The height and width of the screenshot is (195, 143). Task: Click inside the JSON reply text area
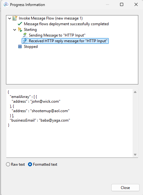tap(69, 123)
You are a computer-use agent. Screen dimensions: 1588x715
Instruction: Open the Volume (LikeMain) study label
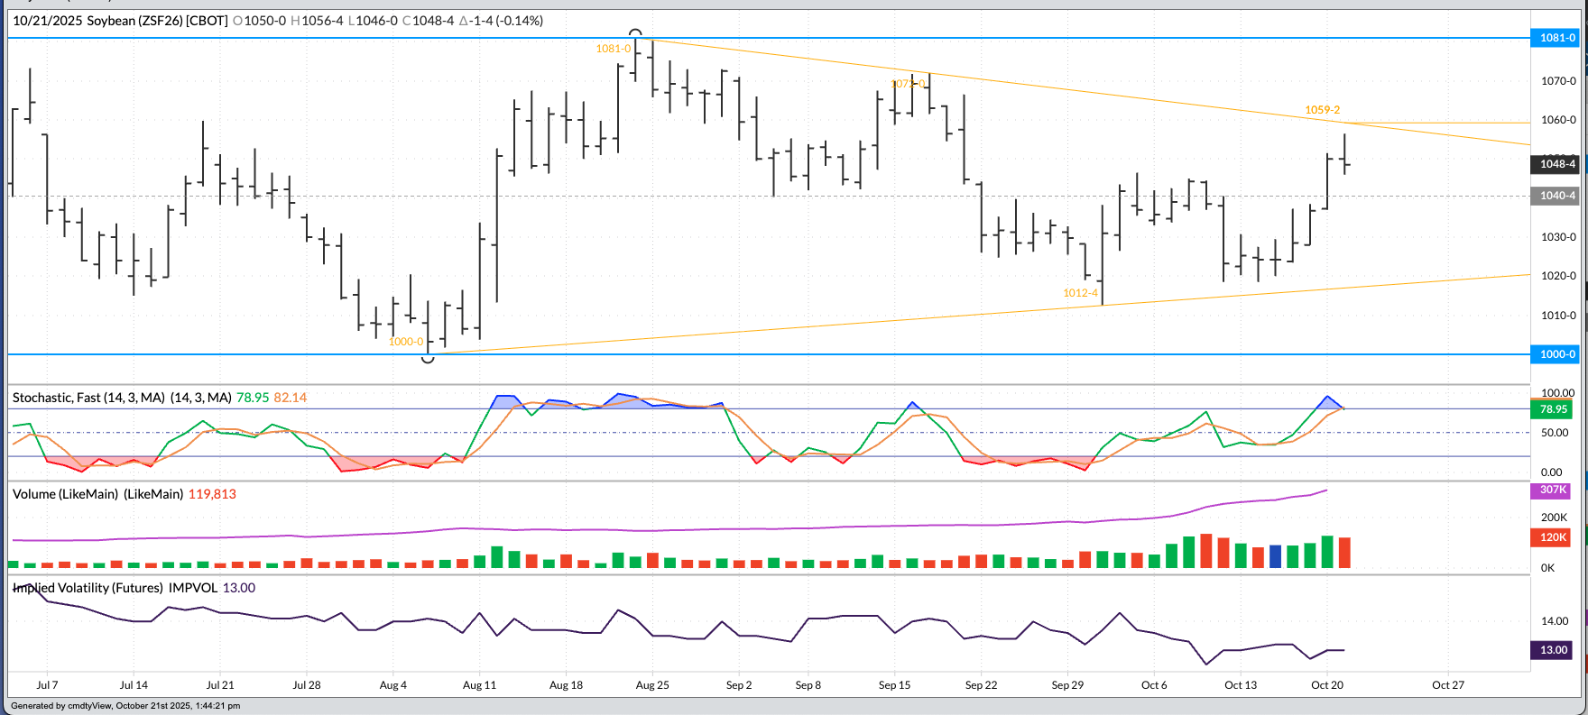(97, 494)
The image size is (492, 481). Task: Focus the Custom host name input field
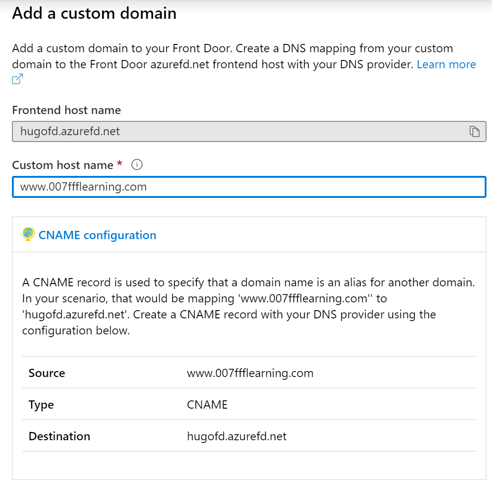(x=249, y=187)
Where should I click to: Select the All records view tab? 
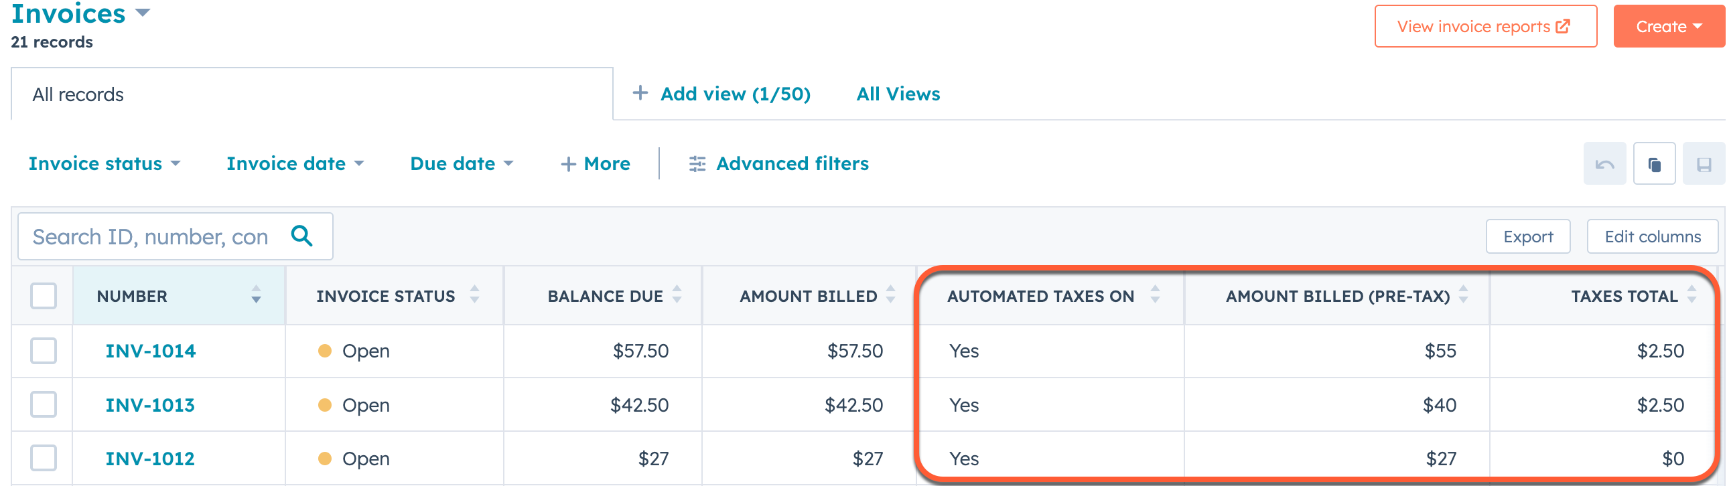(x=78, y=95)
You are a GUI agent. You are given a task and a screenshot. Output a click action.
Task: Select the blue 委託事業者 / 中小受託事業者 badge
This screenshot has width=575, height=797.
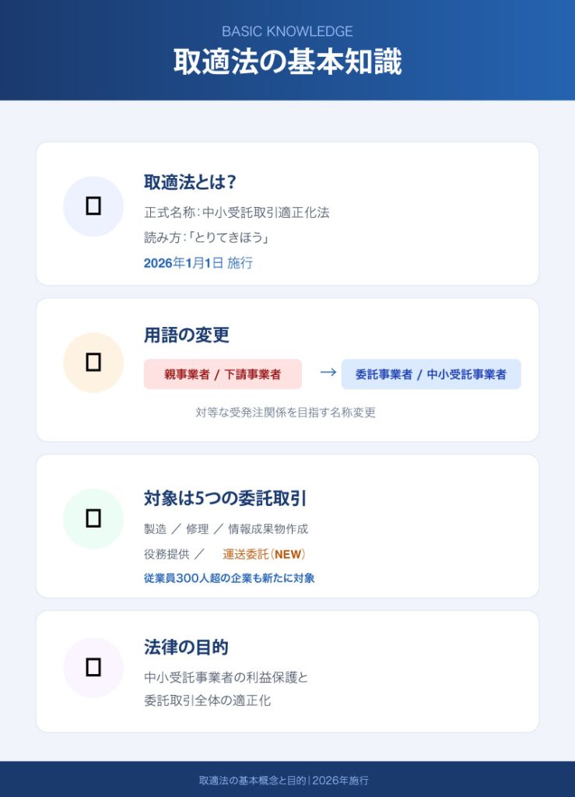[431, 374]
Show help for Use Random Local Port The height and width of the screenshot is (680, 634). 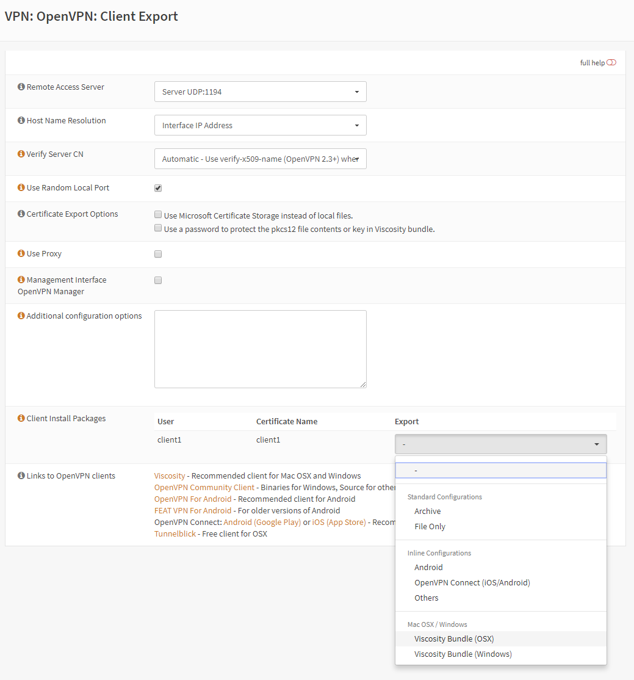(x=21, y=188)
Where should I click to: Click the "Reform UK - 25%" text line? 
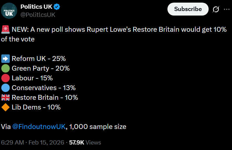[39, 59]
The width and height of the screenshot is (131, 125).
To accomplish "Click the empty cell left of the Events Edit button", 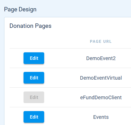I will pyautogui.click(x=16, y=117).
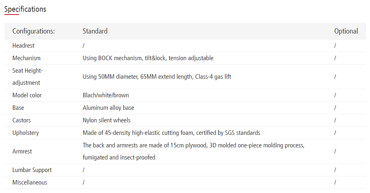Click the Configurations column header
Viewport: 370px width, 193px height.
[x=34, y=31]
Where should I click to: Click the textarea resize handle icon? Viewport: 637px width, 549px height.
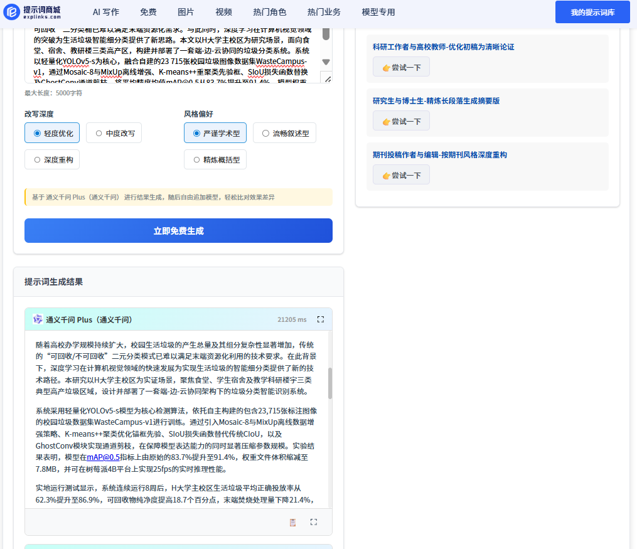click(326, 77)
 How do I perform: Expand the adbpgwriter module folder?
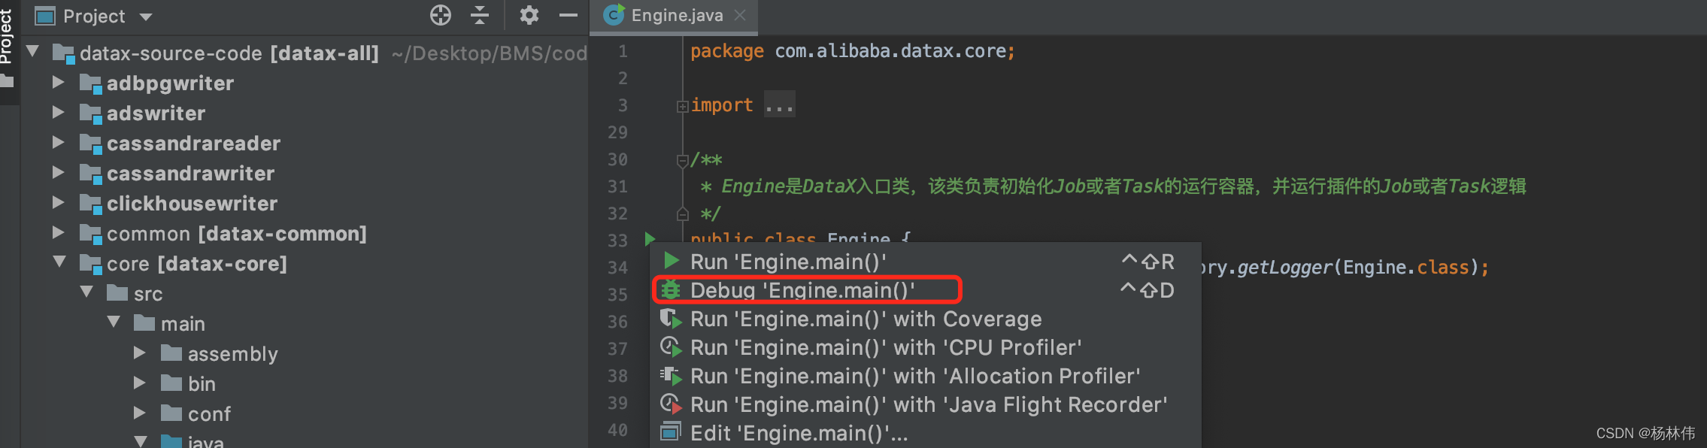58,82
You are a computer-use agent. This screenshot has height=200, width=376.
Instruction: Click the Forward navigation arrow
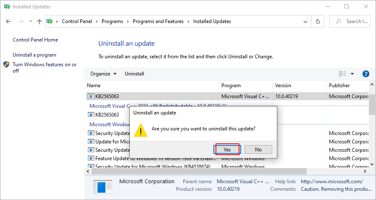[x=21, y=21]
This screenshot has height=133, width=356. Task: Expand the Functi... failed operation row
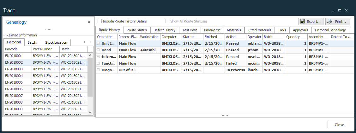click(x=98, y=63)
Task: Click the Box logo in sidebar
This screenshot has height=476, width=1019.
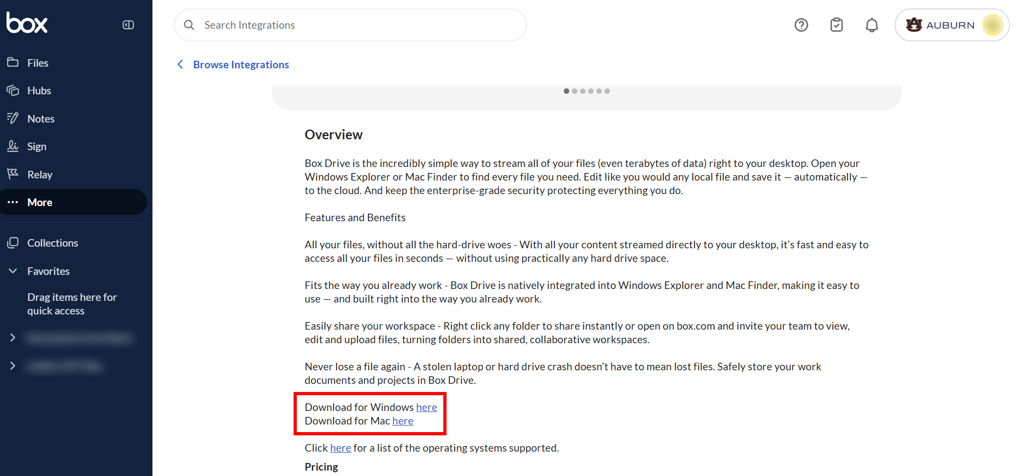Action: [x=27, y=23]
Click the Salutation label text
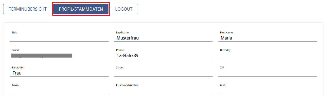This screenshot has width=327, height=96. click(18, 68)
────────
- _Exercise brief_
Retype, word for word, only the line holding "Instruction: Click the" and the lines after it through the final line of the listing above, and leave every picture out.

- _Answer section_
Instruction: Click the Forward navigation arrow
[x=21, y=21]
This screenshot has height=133, width=356. Task: Expand the Functi... failed operation row
click(x=98, y=63)
Task: Click the Box logo in sidebar
This screenshot has height=476, width=1019.
Action: [x=27, y=23]
Click the Salutation label text
This screenshot has width=327, height=96. click(18, 68)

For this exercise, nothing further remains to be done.